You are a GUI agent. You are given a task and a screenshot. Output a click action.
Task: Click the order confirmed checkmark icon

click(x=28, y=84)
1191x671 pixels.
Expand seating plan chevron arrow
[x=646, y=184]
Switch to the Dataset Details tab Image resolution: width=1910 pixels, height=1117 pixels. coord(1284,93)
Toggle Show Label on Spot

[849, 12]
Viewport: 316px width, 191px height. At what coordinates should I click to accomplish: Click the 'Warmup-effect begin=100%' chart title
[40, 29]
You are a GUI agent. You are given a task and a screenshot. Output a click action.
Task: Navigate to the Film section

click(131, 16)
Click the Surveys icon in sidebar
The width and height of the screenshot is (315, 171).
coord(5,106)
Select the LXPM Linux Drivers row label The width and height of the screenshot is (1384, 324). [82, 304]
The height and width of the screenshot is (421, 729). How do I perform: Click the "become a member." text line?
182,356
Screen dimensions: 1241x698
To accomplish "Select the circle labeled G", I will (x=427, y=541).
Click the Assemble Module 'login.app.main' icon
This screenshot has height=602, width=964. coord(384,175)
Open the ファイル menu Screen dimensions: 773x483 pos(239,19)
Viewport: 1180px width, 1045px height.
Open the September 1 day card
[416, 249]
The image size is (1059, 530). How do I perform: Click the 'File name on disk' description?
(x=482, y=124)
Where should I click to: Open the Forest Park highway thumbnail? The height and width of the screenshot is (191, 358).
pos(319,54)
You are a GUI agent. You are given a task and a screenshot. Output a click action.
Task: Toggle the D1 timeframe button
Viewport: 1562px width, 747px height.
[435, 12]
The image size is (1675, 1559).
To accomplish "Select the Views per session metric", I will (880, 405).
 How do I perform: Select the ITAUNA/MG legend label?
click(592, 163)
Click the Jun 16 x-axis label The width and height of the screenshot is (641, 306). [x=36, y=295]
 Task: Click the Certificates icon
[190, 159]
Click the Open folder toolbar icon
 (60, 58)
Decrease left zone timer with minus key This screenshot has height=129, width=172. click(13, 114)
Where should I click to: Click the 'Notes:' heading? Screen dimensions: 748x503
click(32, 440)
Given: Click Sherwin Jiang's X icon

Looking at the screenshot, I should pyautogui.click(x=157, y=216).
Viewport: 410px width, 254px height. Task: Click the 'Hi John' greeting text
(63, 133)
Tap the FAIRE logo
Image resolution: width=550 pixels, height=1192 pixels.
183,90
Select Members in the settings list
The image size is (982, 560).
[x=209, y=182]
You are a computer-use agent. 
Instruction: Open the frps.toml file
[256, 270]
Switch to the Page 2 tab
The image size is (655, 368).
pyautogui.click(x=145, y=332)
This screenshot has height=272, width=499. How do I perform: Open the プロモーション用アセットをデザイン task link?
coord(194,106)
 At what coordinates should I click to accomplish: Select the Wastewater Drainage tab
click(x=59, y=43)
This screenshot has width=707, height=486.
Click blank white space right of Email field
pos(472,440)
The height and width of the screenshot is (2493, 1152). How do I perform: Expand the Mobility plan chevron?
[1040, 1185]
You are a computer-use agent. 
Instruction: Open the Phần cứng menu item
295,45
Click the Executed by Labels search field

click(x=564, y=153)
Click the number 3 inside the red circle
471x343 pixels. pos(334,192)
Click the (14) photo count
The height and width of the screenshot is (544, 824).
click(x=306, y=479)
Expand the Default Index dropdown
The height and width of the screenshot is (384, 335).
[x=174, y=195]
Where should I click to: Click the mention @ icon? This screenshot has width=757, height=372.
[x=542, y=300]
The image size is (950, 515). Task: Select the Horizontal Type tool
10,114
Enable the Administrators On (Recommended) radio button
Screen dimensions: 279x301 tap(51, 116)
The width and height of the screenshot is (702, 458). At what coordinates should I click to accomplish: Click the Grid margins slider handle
- - - - - - -
■ Compito
Conta le righe del materiale qui sopra che contengono la stringa "icon", distinguendo tra maiuscole e minuscole, e riporta soltanto il numero.

■ Risultato
7